Now we have the maximum number of transactions in the whole DataFrame:

+----------+
|max(count)|
+----------+
|        35|
+----------+



> We will store that value in a Python variable so that we can use it in the future for the complete implementation of the problem:

In [35]:
max_transactions = max_customer.collect()[0][0]
print(f'The maximum number of transactions done by a customer is {max_transactions}.')

The maximum number of transactions done by a customer is 35.


> Now we can finally look in our table called `all_transactions` (_remember that the table contains `customer, num-transactions`_) for the user that has done the highest number of transactions. This will be done with the `.where()` function and by satisfiying the query `count = 35`.

In [40]:
max_customer = all_transactions.where(expr(f"count = {max_transactions}"))
customer_id = max_customer.collect()[0][0]
print(f'The customer that has made the highest amount of transactions ({max_transactions}) is {customer_id}.')

The customer that has made the highest amount of transactions (35) is 100.

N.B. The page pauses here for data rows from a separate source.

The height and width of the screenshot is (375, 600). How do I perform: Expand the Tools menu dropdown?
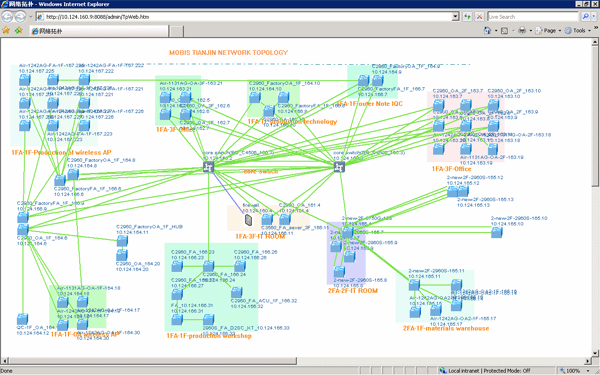(x=578, y=30)
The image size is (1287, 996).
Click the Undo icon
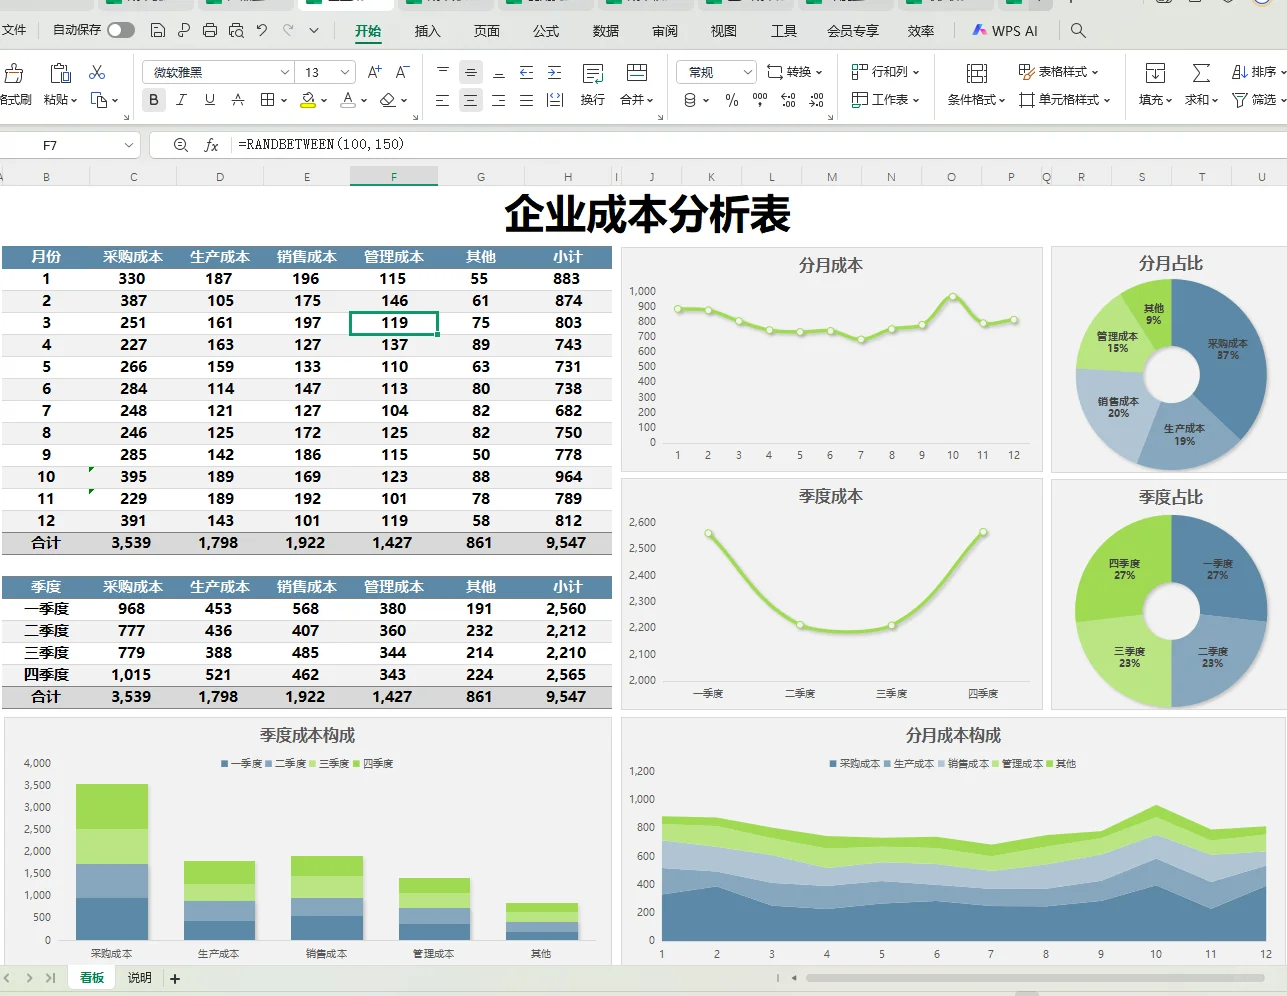260,30
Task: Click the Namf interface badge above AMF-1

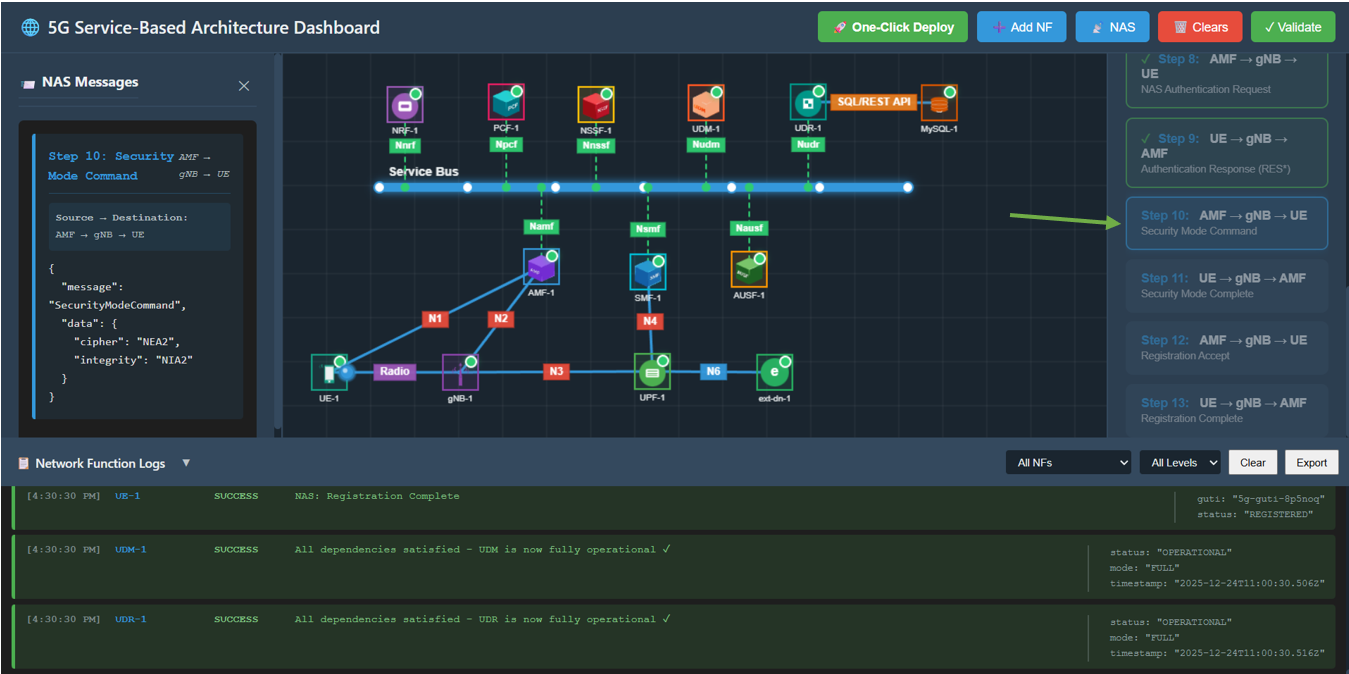Action: click(x=541, y=226)
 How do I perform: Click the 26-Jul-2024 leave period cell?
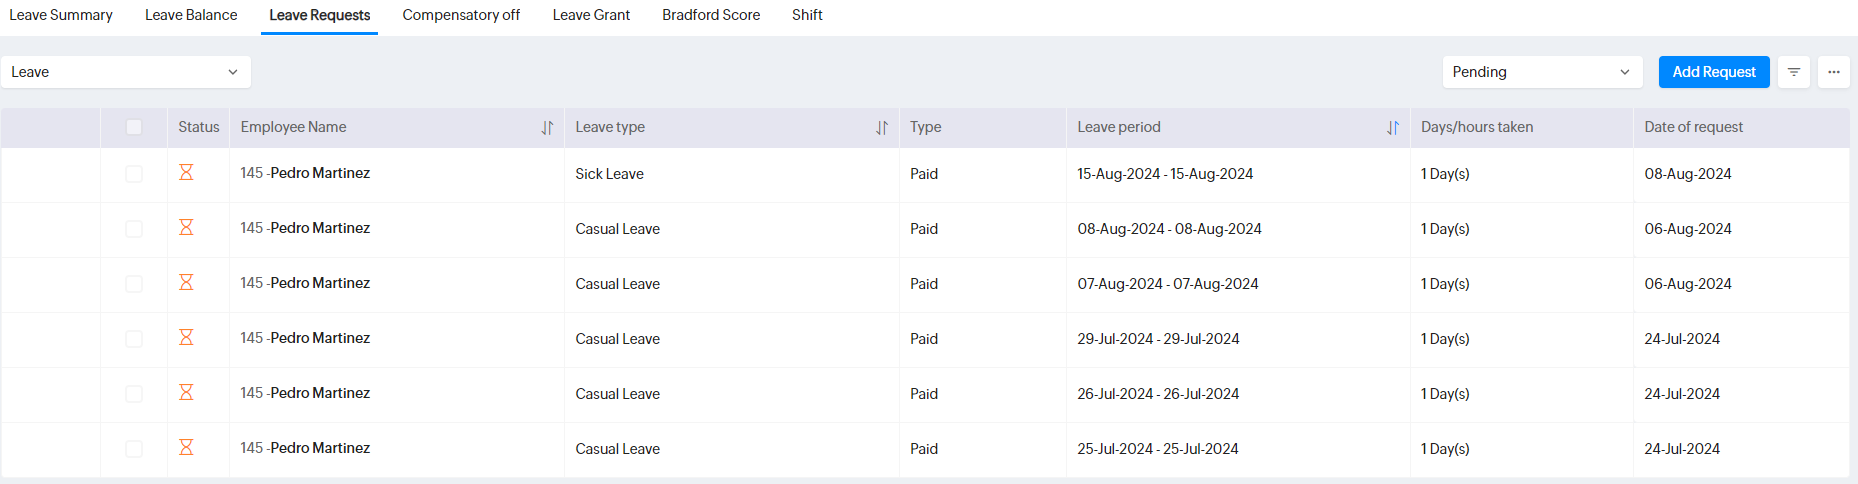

> Finally, knowing which is the customer with highest number of purchases, we can look for which were all the products it has done. To do so, we retrieve the `product` column, but only the instances that belong to customer 100. This will be done with a `.where()`. Afterwards we will use the `.distinct()` function to not repeat any product. Now we have the final set which contains the IDs of all the products the user with the highest number of transactions has bought.

In [43]:
print(f'Customer {customer_id}, which has made {max_transactions} transactions has bought the following products:\n')
c.select(expr("product")).where(f"customer = {customer_id}").distinct().show(3)

Customer 100, which has made 35 transactions has bought the following products:

+-------+
|product|
+-------+
|      1|
|      6|
|      3|
+-------+
only showing top 3 rows